Waiting for Tom Hanks and Not Like the Movies by Kerry Winfrey (Reviews by Minaal Amin)

3 min read

Waiting for Tom Hanks – Rating: 4 stars

Waiting for Tom Hanks is a rom-com movie in the form of a book.

Meet Annie, our clumsy heroine, who is working a job that she doesn’t enjoy so that she can pursue her real dream of being a screenwriter. She is writing a screenplay based on her best friend, Chloe and her ‘will they, won’t they?’ boss, Nick. What Annie doesn’t seem to realise is that she is actually the leading lady in her very own rom-com.

What really made this book for me were the characters. I loved their banter, how funny they each were and how each one had their own quirks. Kerry really made her characters come alive through their dialogue which I appreciated as character development is not always a focus in plot driven books. And I now feel like I need to have a local coffee house and coffee house friends too.
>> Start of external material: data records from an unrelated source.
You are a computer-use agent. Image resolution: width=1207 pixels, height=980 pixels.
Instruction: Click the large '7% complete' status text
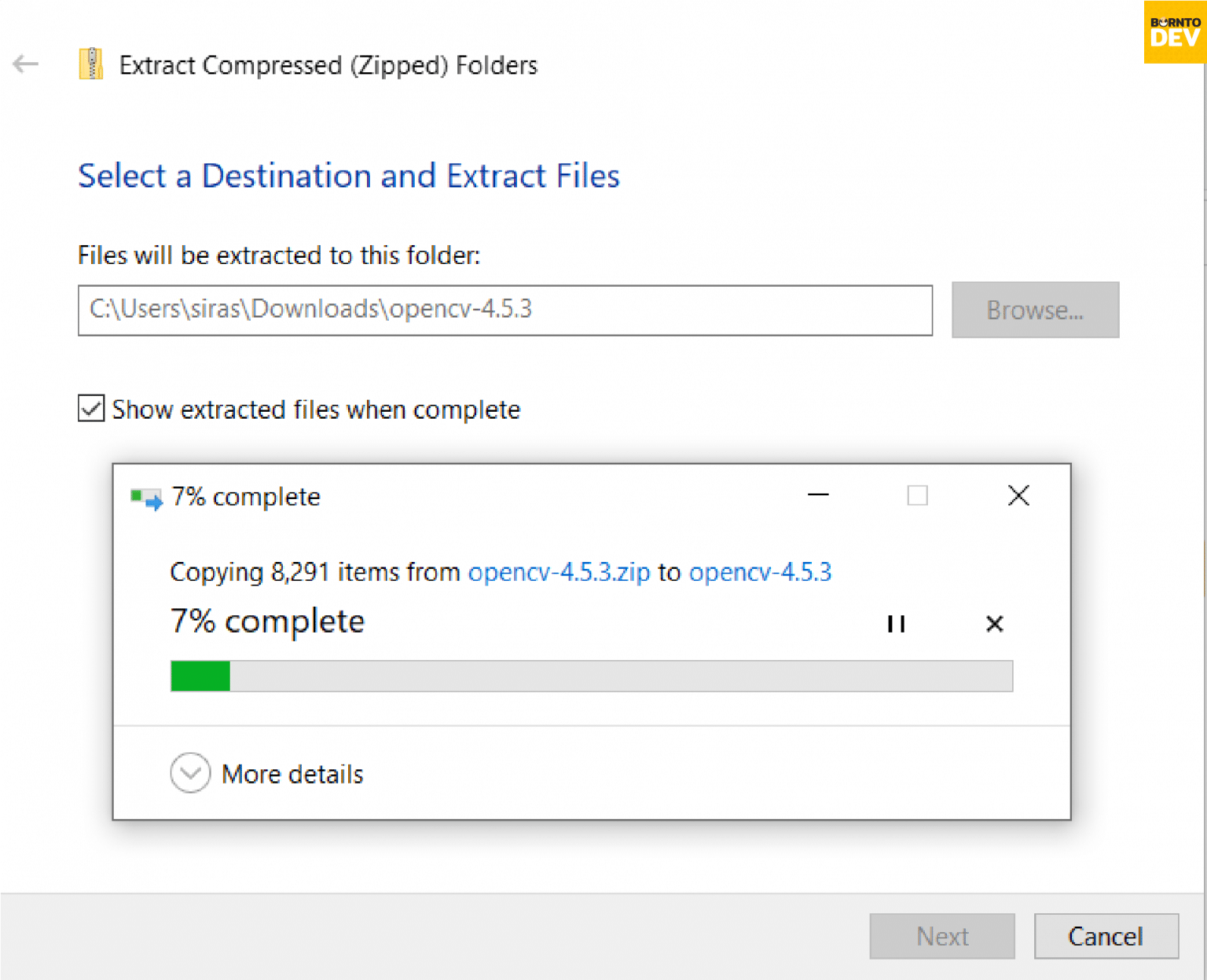coord(267,622)
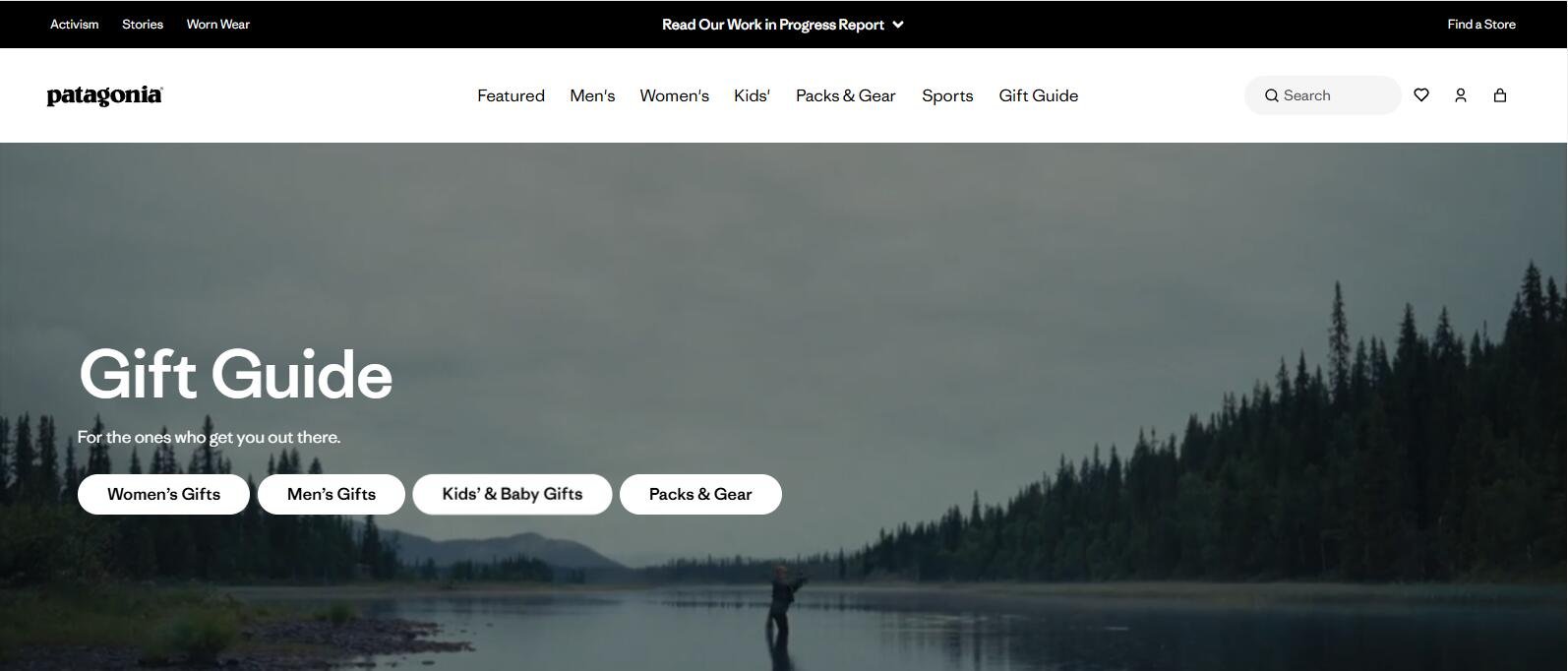Open the Activism link
This screenshot has height=671, width=1568.
click(x=75, y=25)
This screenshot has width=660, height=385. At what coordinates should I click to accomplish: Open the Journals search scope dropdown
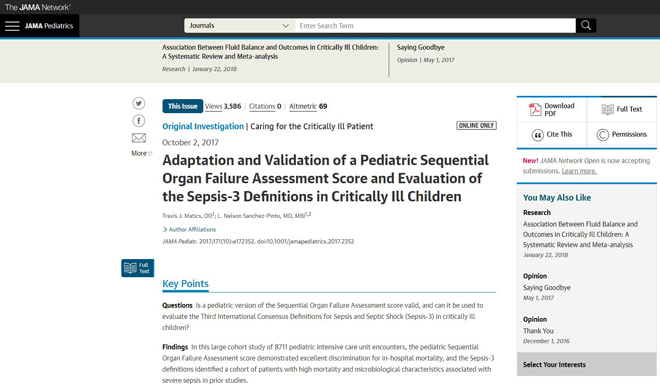click(x=240, y=26)
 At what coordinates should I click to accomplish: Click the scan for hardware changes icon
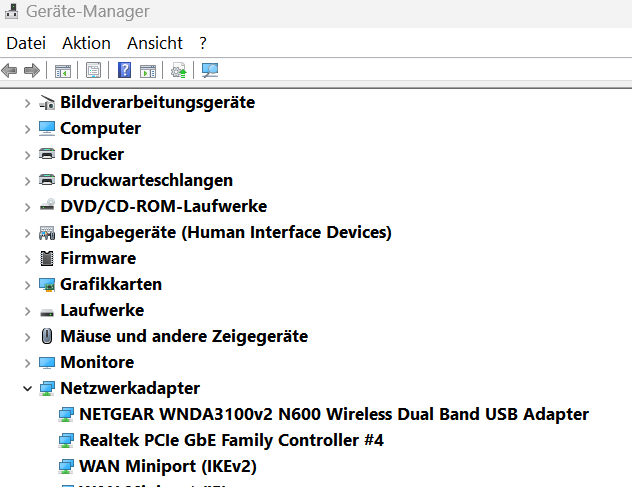(210, 71)
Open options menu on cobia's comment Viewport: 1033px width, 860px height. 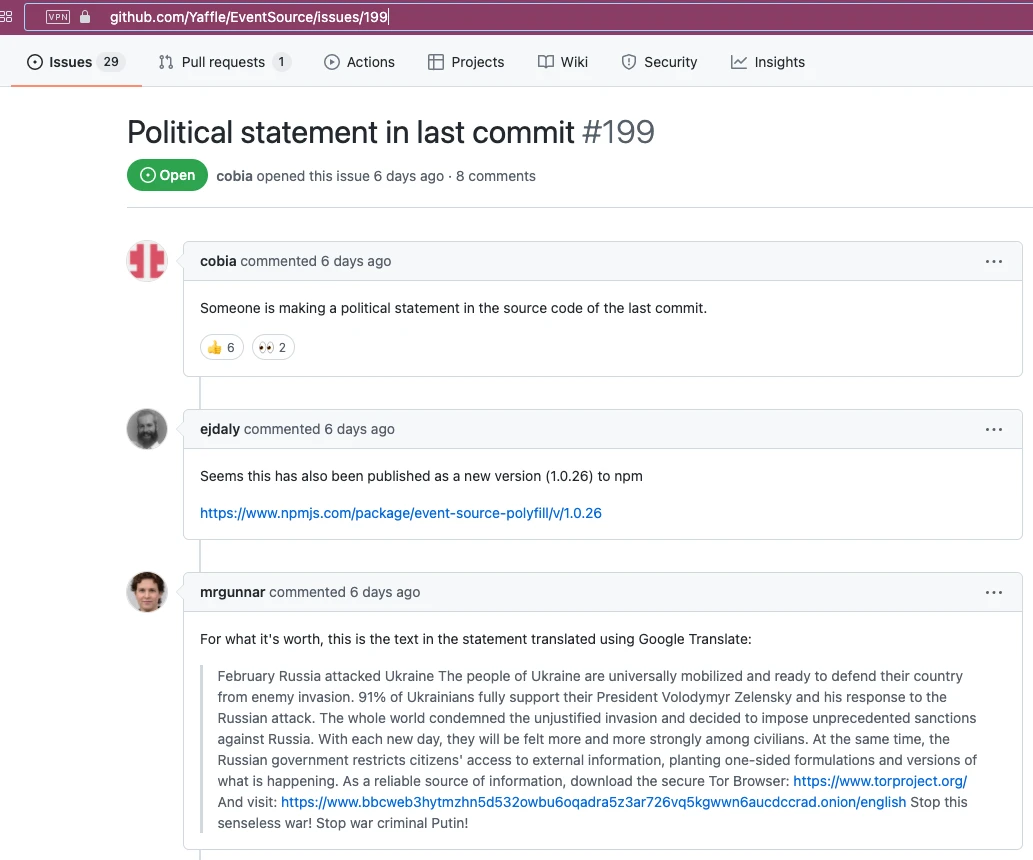(993, 262)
The plot moved along nicely, it was a little predictable but most rom-coms are. Let’s be honest, we don’t read rom-coms for their unpredictability, we read them because we know them and we like the security of knowing what we’ll get with them.
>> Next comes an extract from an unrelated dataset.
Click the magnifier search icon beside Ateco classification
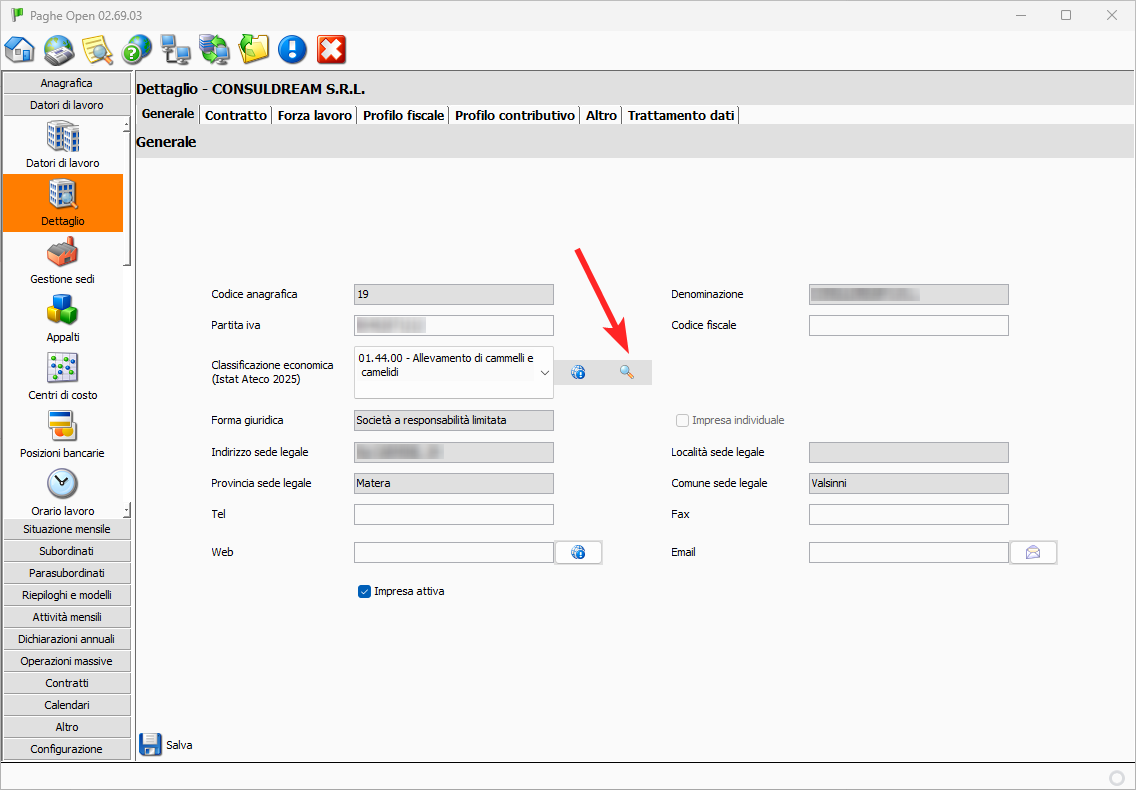 coord(627,372)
If you are looking for a romance book that is going to pull at your heart strings, that’s going to make you question everything this isn’t it. But if you are looking for a little bit of a feel good romance and a little bit of escapism to take you out of reality for a little while then you can stop your search right here.
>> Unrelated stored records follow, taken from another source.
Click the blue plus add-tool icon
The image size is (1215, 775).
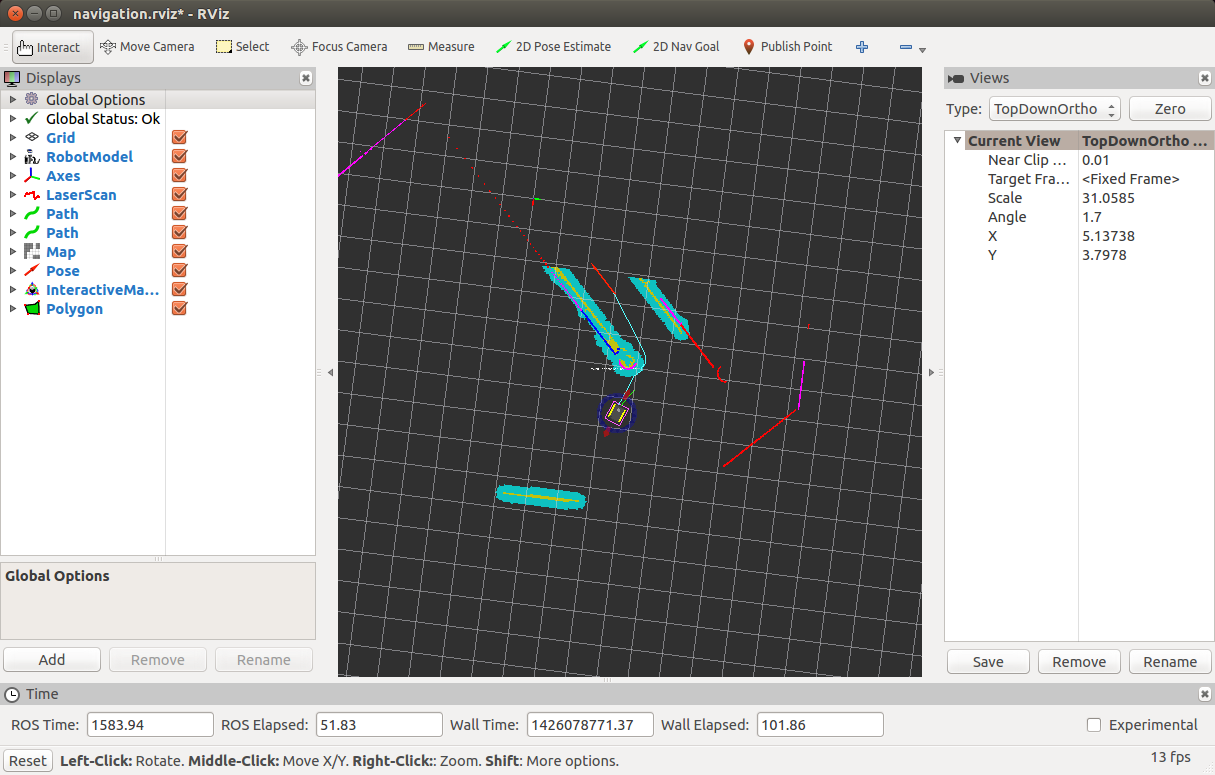(x=862, y=47)
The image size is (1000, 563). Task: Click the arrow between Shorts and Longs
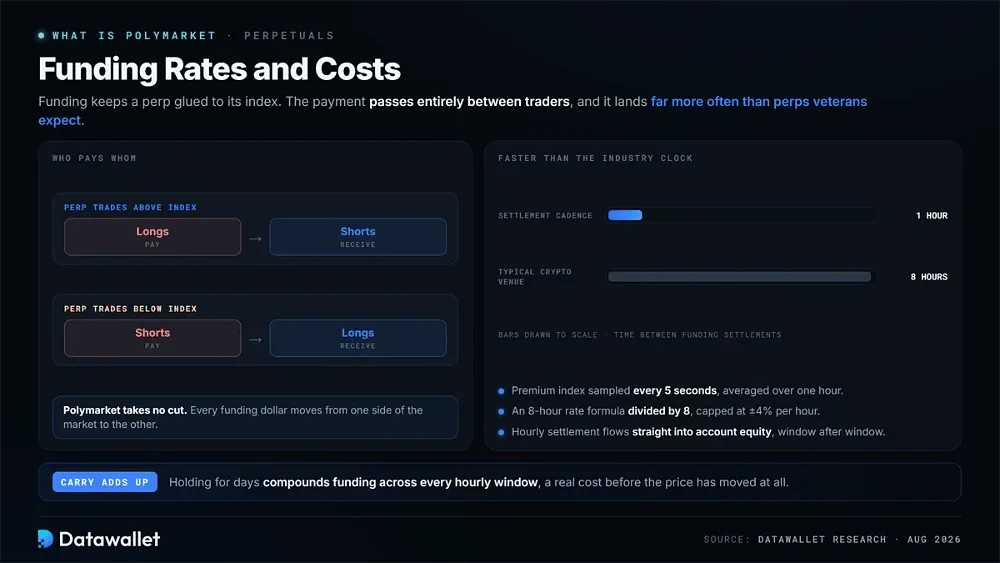(255, 340)

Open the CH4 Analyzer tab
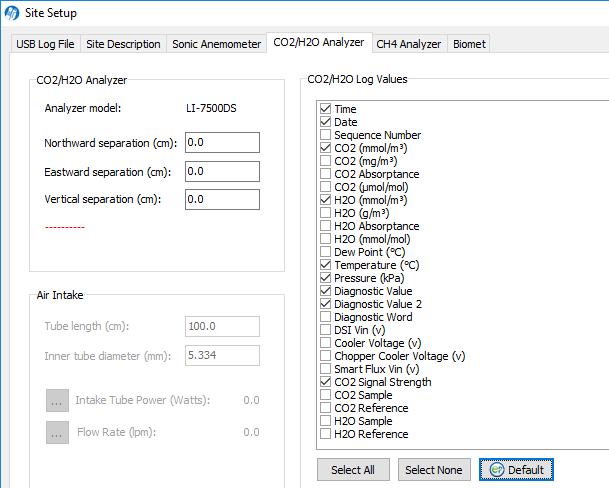tap(408, 44)
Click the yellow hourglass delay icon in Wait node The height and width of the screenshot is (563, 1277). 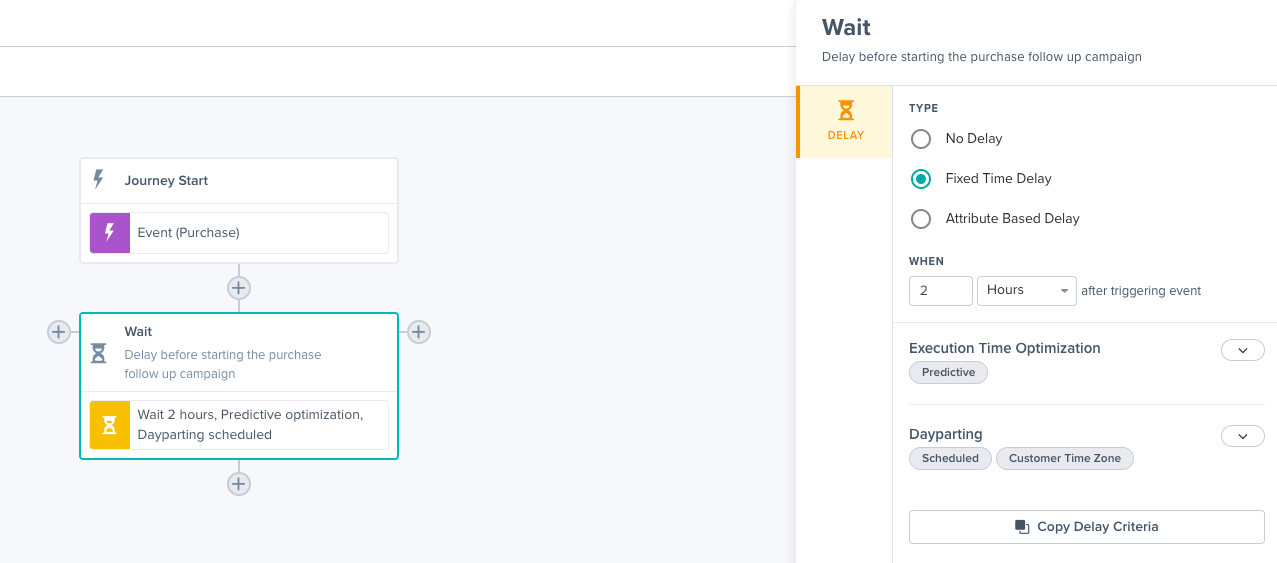(110, 425)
In all honesty, I am not usually a fan of rom-com books but I really enjoyed reading this one and I’m looking forward to reading the spin off which is based on Annie’s best friend Chloe.

Not Like The Movies – Rating: 4 stars

Not Like The Movie is a spin off of Waiting For Tom Hanks (review above). The book is centred around Chloe, the person that inspired Annie’s movie in the previous novel.

As Chloe tries to inwardly navigate her feelings towards Nick, her father’s ongoing battle with Alzheimer’s, the return of her brother, Miles and her feelings towards Annie’s movie, she begins to realise that she can’t do it all alone.

Not Like The Movie was another hit for me. The characters continued to develop well, I felt more invested in them as I had read about them in the previous book and the plot grew in a realistic manner. My frustration with Chloe and her unwillingness to receive help was infuriating at times but I’m sure that’s exactly how the people around her felt too.

Although this book works as a stand-alone, I definitely recommend reading them in order as there are references made to the first book which you may not be able to appreciate or understand fully without knowing the history of the characters.

I tend to stay away from romance novels but I’m so glad I didn’t with this pair because they are so much more than a romance. There is character development, there are twists, great dialogue and of course, the obligatory happy ending that romance books are appreciated for.